(Entries taken from a collection)
______

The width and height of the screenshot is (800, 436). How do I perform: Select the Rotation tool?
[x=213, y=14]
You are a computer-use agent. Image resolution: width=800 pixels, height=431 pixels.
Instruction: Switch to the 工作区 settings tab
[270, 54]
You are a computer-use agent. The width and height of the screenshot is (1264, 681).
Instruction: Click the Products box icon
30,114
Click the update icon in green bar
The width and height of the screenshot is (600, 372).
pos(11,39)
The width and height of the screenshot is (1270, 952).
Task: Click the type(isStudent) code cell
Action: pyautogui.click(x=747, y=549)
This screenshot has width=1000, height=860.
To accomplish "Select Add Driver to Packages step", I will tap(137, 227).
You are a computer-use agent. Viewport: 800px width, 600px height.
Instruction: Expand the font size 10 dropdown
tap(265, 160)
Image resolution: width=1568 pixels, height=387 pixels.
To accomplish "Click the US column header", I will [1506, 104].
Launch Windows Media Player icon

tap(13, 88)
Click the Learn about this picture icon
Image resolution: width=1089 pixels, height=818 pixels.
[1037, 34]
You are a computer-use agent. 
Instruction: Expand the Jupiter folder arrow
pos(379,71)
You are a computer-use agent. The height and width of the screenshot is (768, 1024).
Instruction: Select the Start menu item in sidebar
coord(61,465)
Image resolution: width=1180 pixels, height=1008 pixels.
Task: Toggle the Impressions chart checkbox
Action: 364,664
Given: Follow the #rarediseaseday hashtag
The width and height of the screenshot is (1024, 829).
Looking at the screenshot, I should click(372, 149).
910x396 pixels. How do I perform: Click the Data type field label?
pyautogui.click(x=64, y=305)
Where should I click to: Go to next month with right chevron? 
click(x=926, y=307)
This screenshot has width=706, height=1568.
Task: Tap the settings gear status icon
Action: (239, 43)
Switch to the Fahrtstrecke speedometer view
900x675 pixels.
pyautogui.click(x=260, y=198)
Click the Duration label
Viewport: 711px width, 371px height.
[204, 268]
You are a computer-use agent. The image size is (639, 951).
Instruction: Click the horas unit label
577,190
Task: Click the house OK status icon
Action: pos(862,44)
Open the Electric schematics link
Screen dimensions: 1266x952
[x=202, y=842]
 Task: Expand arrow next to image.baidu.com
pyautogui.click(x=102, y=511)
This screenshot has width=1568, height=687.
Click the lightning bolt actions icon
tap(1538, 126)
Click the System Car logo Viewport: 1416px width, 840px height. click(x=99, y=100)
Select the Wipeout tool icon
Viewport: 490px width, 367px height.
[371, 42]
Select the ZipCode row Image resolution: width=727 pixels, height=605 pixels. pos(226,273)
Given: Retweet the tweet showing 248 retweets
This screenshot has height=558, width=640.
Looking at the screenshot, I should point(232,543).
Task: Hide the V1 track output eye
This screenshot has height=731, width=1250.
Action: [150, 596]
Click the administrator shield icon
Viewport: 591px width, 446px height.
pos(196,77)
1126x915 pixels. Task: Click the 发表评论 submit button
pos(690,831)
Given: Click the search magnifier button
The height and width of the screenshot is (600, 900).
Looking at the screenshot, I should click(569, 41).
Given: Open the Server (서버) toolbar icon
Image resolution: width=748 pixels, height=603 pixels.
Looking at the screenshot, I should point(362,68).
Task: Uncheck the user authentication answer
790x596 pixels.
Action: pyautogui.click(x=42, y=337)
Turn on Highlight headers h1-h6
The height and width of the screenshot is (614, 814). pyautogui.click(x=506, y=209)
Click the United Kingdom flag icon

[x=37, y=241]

______

The answer must consist of every line above that contains the word "agent".

# Task answer
You are a computer-use agent. Image resolution: width=800 pixels, height=431 pixels.
You are a computer-use agent. The width and height of the screenshot is (1264, 681).
You are a computer-use agent. Viewport: 800px width, 600px height.
You are a computer-use agent. 
You are a computer-use agent. The height and width of the screenshot is (768, 1024).
You are a computer-use agent. The image size is (639, 951).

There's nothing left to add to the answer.